**Extrait source:**
☆ ☆ ☆ ☆ ☆ ☆ ☆
En ce qui concerne Jasper, dont le graphisme était quelque peu caricatural, sans toutefois l’être tout autant que dans d’autres œuvres de l’époque, George Pal représentera avec un très grand respect les américains aux origines africaines dans John Henry and the Inky Poo (1946). Ce film adaptait la légende du personnage de John Henry ayant voulu défier le progrès de sa seule force physique. Ainsi, travaillant à la pose des rails du chemin de fer, il défiera une machine automatique, un marteau à vapeur devant remplacer l’homme, mais malgré sa victoire, il succombera sous l’effort imposé. On peut y voir différentes métaphores sur le progrès, mais également la lutte ouvrière et l’esclavagisme.

Ainsi, les marionnettes en bois articulées de George Pal auront imposé leurs présences sur les grands écrans dans les années 40, s’animant de cette façon si particulière qu’il avait créé. Certain de ces courts-métrages demanderont la fabrication artisanal d’un nombre considérable de marionnettes. Pour de courtes séquences, et pour un même protagoniste, il pouvait utiliser des centaines d’exemplaires du personnage, si le geste ou le mouvement qu’il lui imposait nécessitaient cela. Le bois, matériau de base utilisé, ne pouvant être flexible, pour exemple les bras ou les jambes ne pouvant être pliés, il était nécessaire de créer toute une série d’exemplaires pour un membre, exemplaires tous légèrement différents les uns des autres pour ainsi produire tel mouvement autonome au corps.

C’était, semble-t-il, la première fois que l’animation de marionnettes en stop motion eut une production régulière, avec une série de films produits par le même studio, et avec à sa tête le même créateur. Il faudra attendre, aux Etats-Unis, le tout début des années 60 pour voir à nouveau l’animation en stop motion produite en tant que projet sur le long terme, cela avec les productions cinématographiques et télévisuelles de Rankin Bass Production, fabriquées en partie au Japon par le fondateur de cet art pour l’archipel, Mochinaga Tadahito. Les télévisions du monde entier allaient alors faire acte de création en ce sens avec quelques séries pour la jeunesse.

George Pal termine pour ainsi dire la décennie comme il l’a commencé, en réalisant les séquences d’animation en stop motion d’un long-métrage en prise de vue réelle, Variety Girl (1947), une comédie musicale de George Marshall. Nous pourrions écrire encore beaucoup sur cette époque en stop motion, mais deux grandes autres périodes très actives de George Pal nous attendent, toutefois nous évoquerons encore une fois, dans le chapitre suivant, un dernier Puppetoons parmi les plus beaux. De même, nous y évoquerons ce qui fut précisé dans notre introduction, c'est-à-dire les quelques échos verniens.
☆ ☆ ☆ ☆ ☆ ☆ ☆
**Données extraites:**
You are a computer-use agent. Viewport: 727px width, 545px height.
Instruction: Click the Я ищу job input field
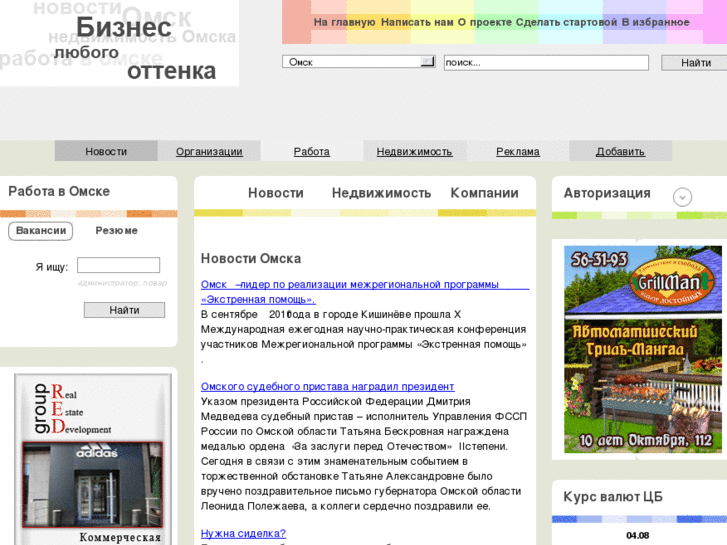[x=118, y=266]
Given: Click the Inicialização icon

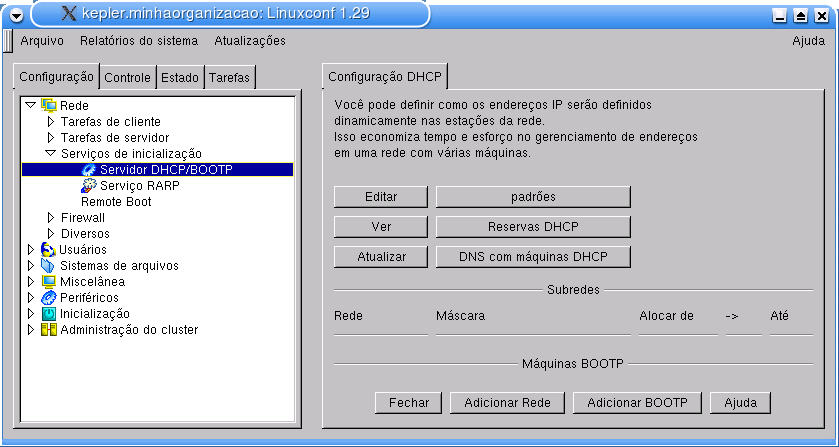Looking at the screenshot, I should [48, 313].
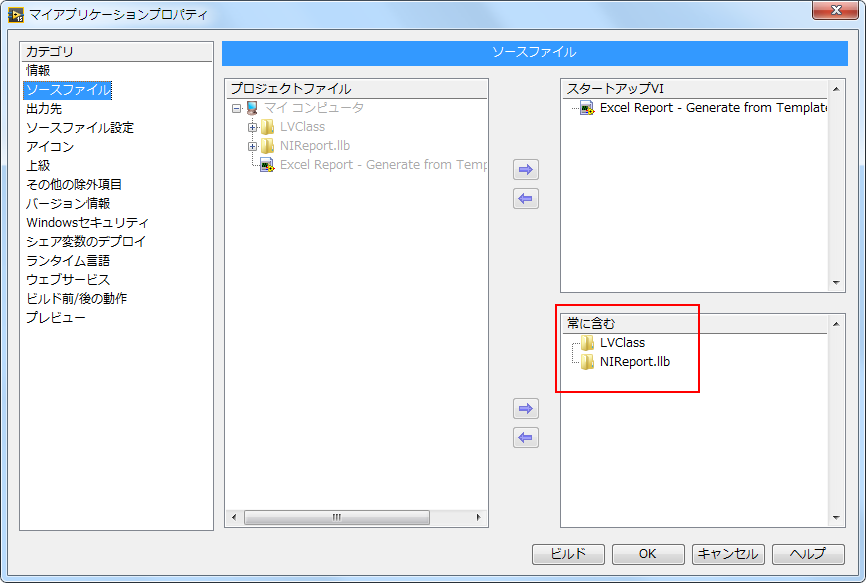Select Excel Report VI icon in スタートアップVI
The height and width of the screenshot is (583, 866).
tap(587, 108)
☆ ☆ ☆ ☆ ☆ ☆ ☆
**Consigne:**
D'après le texte sur les marionnettes de George Pal, quelle société a de nouveau produit de l'animation en stop motion comme projet à long terme aux États-Unis au début des années 60 ?

**Corrigé:**
Rankin Bass Production.